Monthly Archives: August 2024

Another Yacht Casualty That Teaches Lessons

Contrary to the narrator’s glowing review of this (lost) yacht’s crew, I see several situations that could have been handled much better by the leadership of this yacht, which reinforce learning lessons of other yachting casualties. Again, I post criticism not to shame a crew that have lost their yacht, but because I do not think the yachting community is well served by puff pieces like this one heaping praise on the yacht’s leadership. We cannot learn from causalities as a community unless we are brutally honest with ourselves and our colleagues about preventable mistakes that contribute to yacht losses that endanger both the yachts’ crews and rescue personnel. While I praise the yacht’s captain for his candor in relating the story, here are the major lessons I think we can all take from this story:

  1. At around 6 minutes into the video, the narration states that the main engine failed “due to sludge in the bottom of the tank being stirred up during all of the bouncing around.” It is unacceptable not to have verified the absence of contamination in the fuel tank(s) before departing Newport. The yacht was responsible for the lives of a full race crew going to Bermuda, and for a delivery crew returning. This is literally the first technical matter that must be addressed on any yacht heading out into the open sea.

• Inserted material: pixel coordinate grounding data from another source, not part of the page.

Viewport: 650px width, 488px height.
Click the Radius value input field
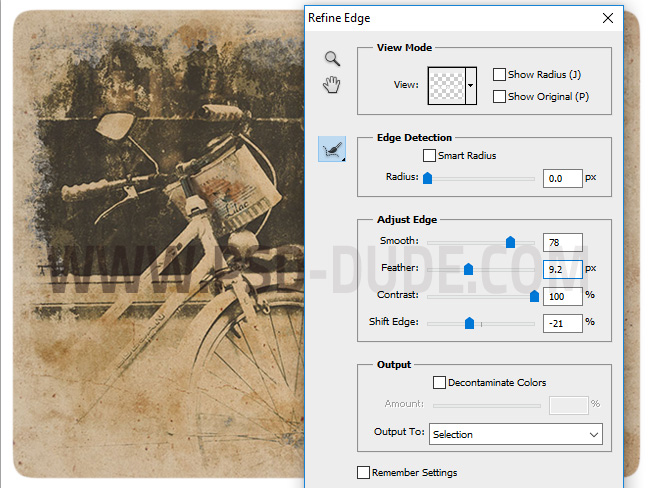pos(562,178)
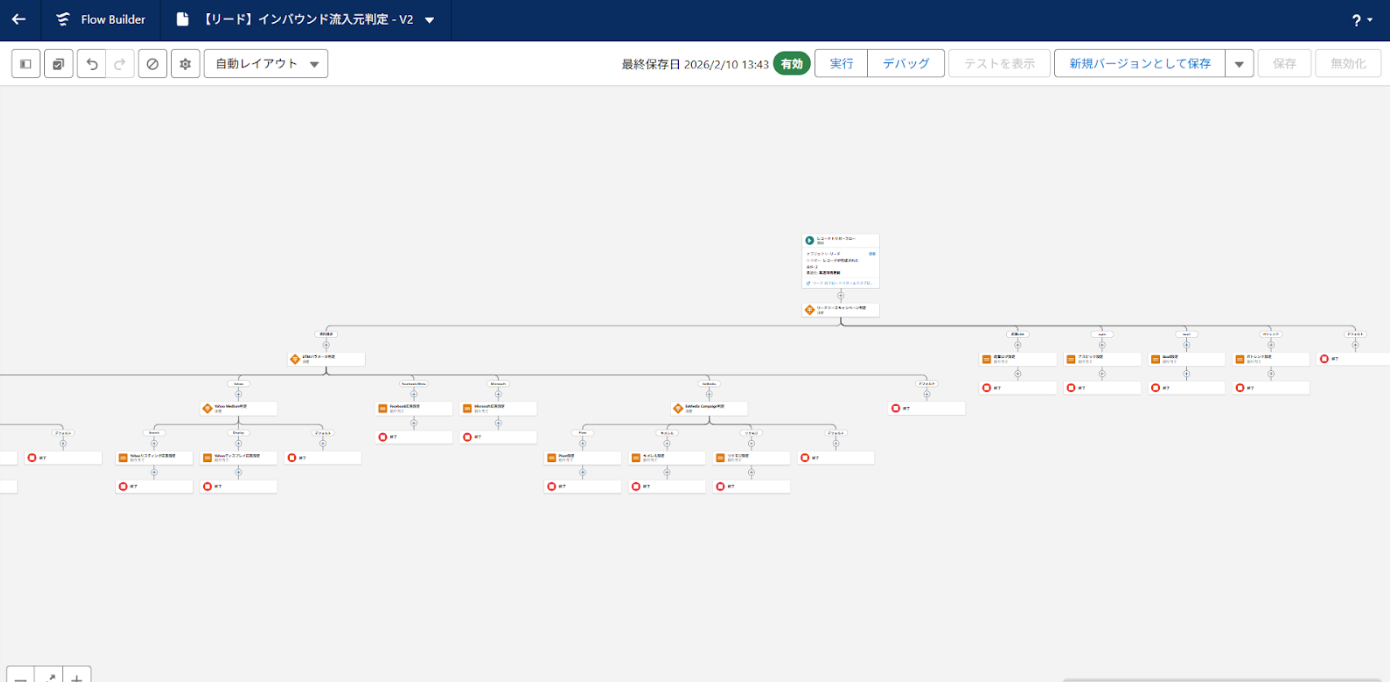
Task: Open the help question mark menu
Action: click(x=1361, y=20)

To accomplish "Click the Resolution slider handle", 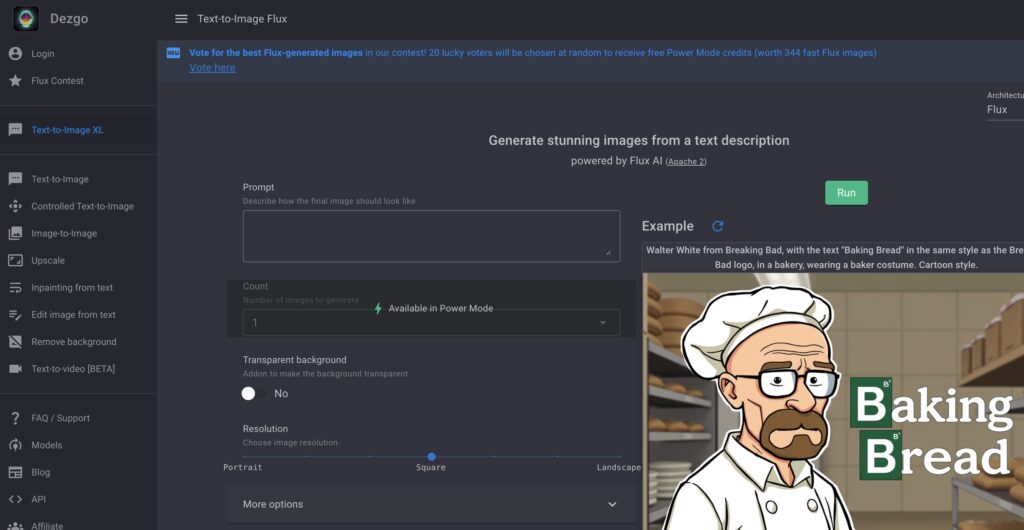I will point(431,457).
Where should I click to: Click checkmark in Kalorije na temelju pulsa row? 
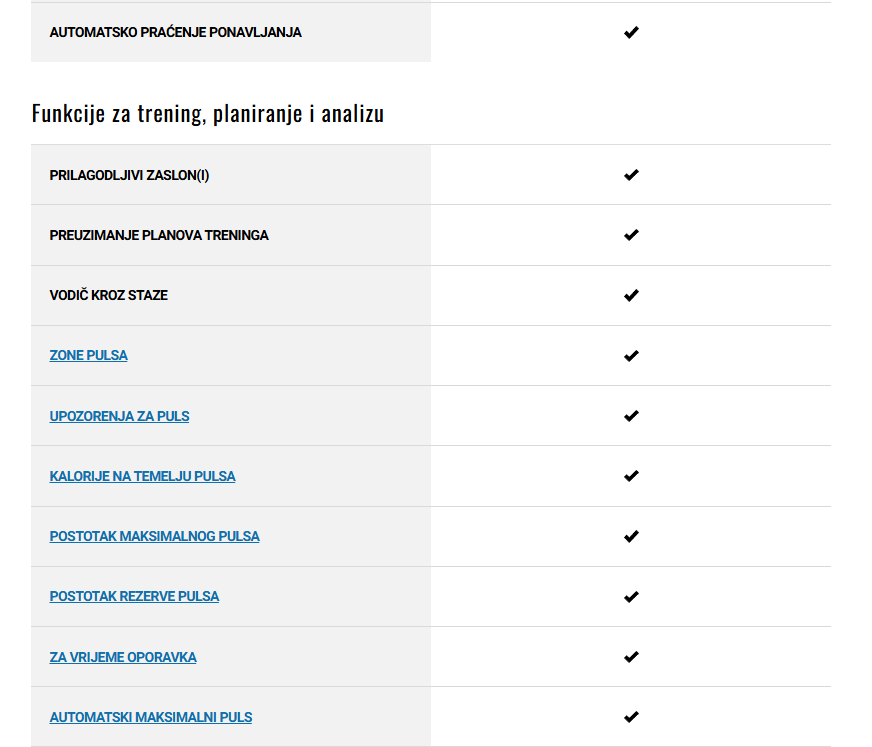[631, 476]
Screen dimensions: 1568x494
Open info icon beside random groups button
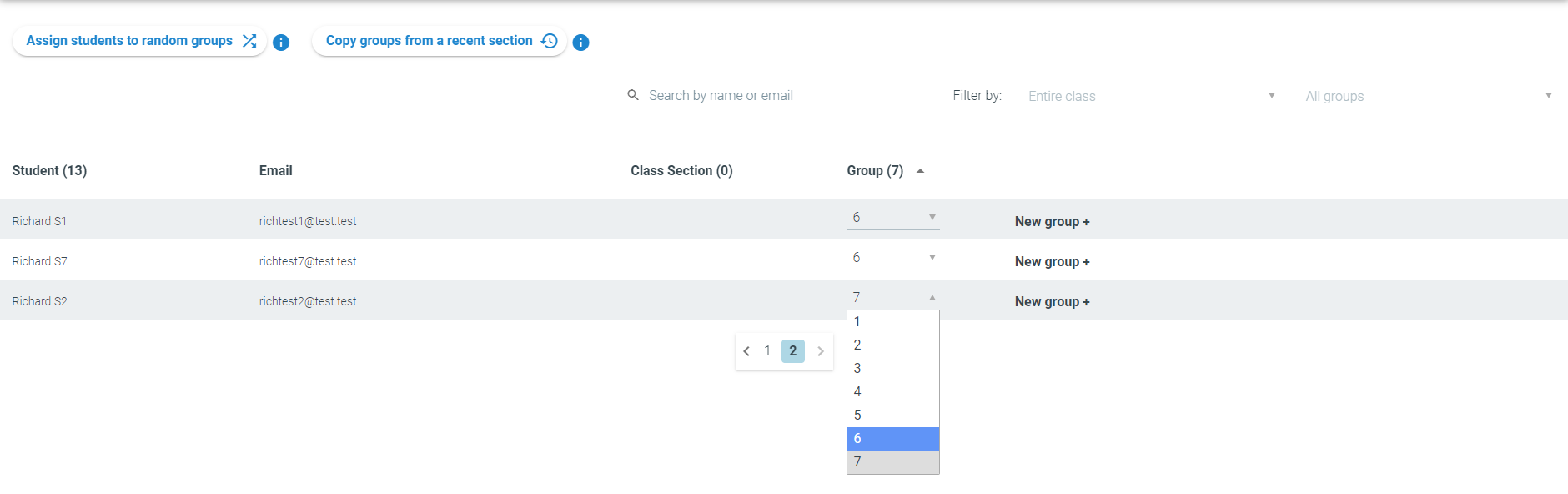(x=281, y=43)
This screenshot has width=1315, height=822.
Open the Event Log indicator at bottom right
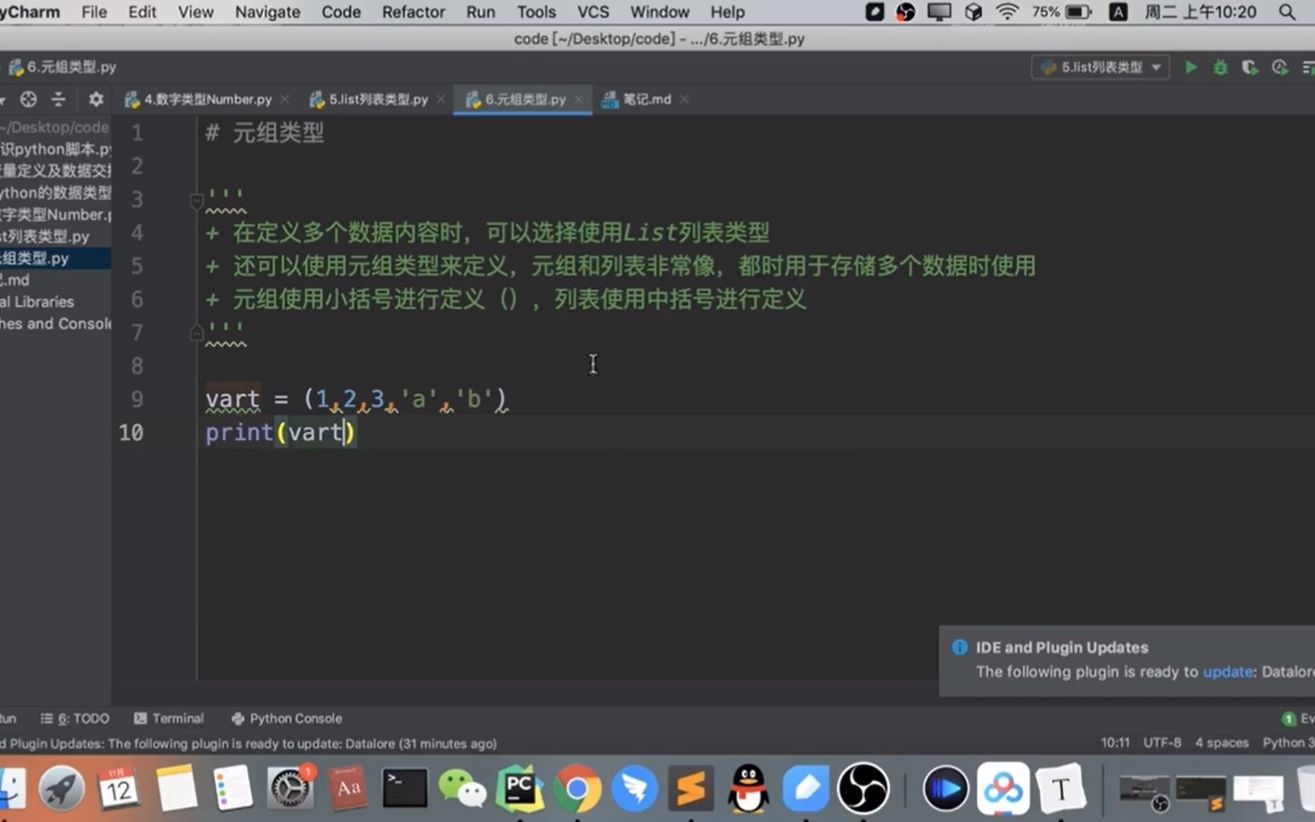(1289, 718)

For more thoughts on clean fuel, see this and this.
  2. At around 6:14 in the video, the narrator relates that the captain says that he could not change the fouled fuel filters because he was not in a calm harbor. That assertion is completely unacceptable. The fouling of fuel filters is always a possibility at sea, and is in fact mostly likely to occur in a rough sea state. That is why it is imperative that all yachts putting out to sea have at least one crew technically capable of replacing both the pre fuel filter (“Racor”) and on-engine fuel filter in any sea condition. The failure of the main engine was therefore entirely preventable insofar as it was caused by fuel contamination, which never should have been present in the first place.
  3. The captain reports severe impacts when falling off of large seas. Technical leadership on a yacht should always go below to check for damage and rule out the ingress of water in such a situation, especially on an older wooden yacht. If that was done here, he does not report it in his narrative. Whether it was or was not done in this case, let’s all make that an integral part of our standard operating procedures in rough weather. On fiberglass boats, the on-watch should check for broken fiberglass tabbing around bulkheads and floor stringers, or signs of grid separation on more recent production boats.
  4. Starting at 9:40, the owner says he went below and handed the helm over to his daughter. He then discovered that all manner of items had fallen to the cabin sole in the rough seas, greatly impeding his ability to move around the cabin to investigate the source of water ingress. Whenever we are heading into rough weather, a watch must always be assigned to secure all loose items below deck. This story shows exactly why this step is table-stakes for proper blue water seamanship.

Again, no disrespect intended toward a yacht captain grieving the loss of his vessel, but let’s all take these stories to heart and learn from them. Like everyone else, I screw up regularly when operating boats. Each time I am reminded: a mistake is never shameful, only willfully ignoring the learning lessons of those mistakes would be.